Premier Tax and Financial Solutions is proud to announce some new and exciting changes you’ll want to know about in 2017.

With identity theft on the rise and the ever-growing security concerns, we want you to know how important your safety is to us here at Premier Tax & Financial Solutions. To better serve you we are delighted to offer you a secure way of sharing your income tax information with us.  Through our new Client Portal,  you will be able to securely upload all of your tax files and documents needed to start on your file. This frees up hours of work so we can better focus on taking care of you. Rest assured in knowing that all information is always protected with the highest integrity by tough, industry- standard security measures.

To assist you in gathering information for your 2016 Tax Return for the best refund possible our handy Tax Organizer now available.  Please review the entire packet and answer any questions that apply.  Complete this packet and upload to your Client Portal  or bring all supporting documents, including W-2 and 1099 statements, to your tax-preparation appointment.

Getting Prepared: Preparation is half the battle. Before you sit down to start your taxes, follow our tips for a stress-free tax filing season:

  • Gather Your Records in Advance — Don’t start your return until you have all the necessary documents and information, which includes:
    • Paperwork — Collect all employment and income statements, such as Form W-2s, Form 1099s , and Schedule K-1s, along with receipts.
    • Social Security or Tax Identification Numbers — Have numbers for everyone listed on your return. (Be sure to bring in all supporting documents for you, your spouse, and all dependents.)
      1. Renewal Reminder for Individual Taxpayer Identification Numbers (ITINS) (How we can help you?) https://youtu.be/e_2huRDdqmE
      2. (En Español) https://youtu.be/Jspz0lEkuKA
  • Birth Certificates for everyone; not required but highly recommended.

### PROBLEM DESCRIPTION
In the Premier Tax announcement, write out the passage again, beginning at the words "1. Renewal Reminder" and stopping after "but highly recommended.". Change "highly recommended" to "strongly recommended".

### EXTRACTED MATERIAL
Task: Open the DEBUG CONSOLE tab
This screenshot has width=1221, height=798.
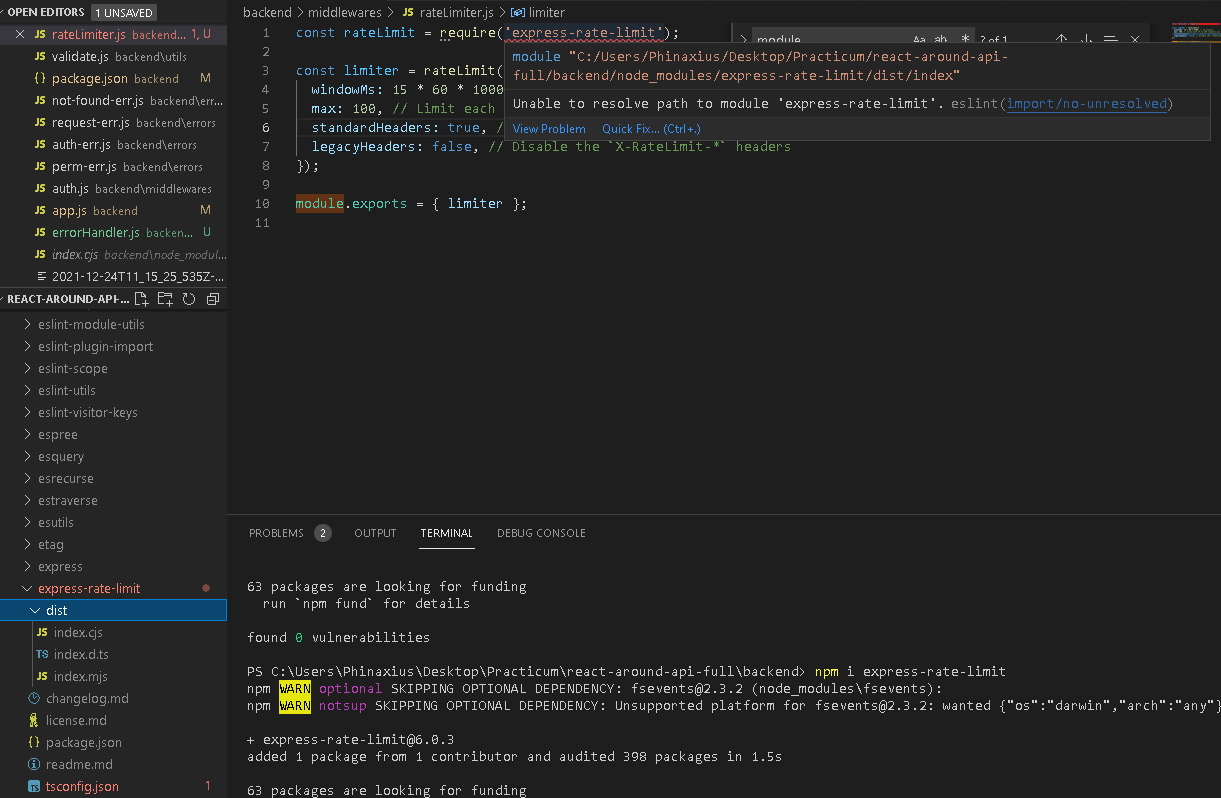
...
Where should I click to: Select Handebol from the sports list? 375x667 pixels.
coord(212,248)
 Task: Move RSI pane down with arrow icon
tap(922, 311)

### REPLY TO THE EXERCISE
1. Renewal Reminder for Individual Taxpayer Identification Numbers (ITINS) (How we can help you?) https://youtu.be/e_2huRDdqmE
      2. (En Español) https://youtu.be/Jspz0lEkuKA
  • Birth Certificates for everyone; not required but strongly recommended.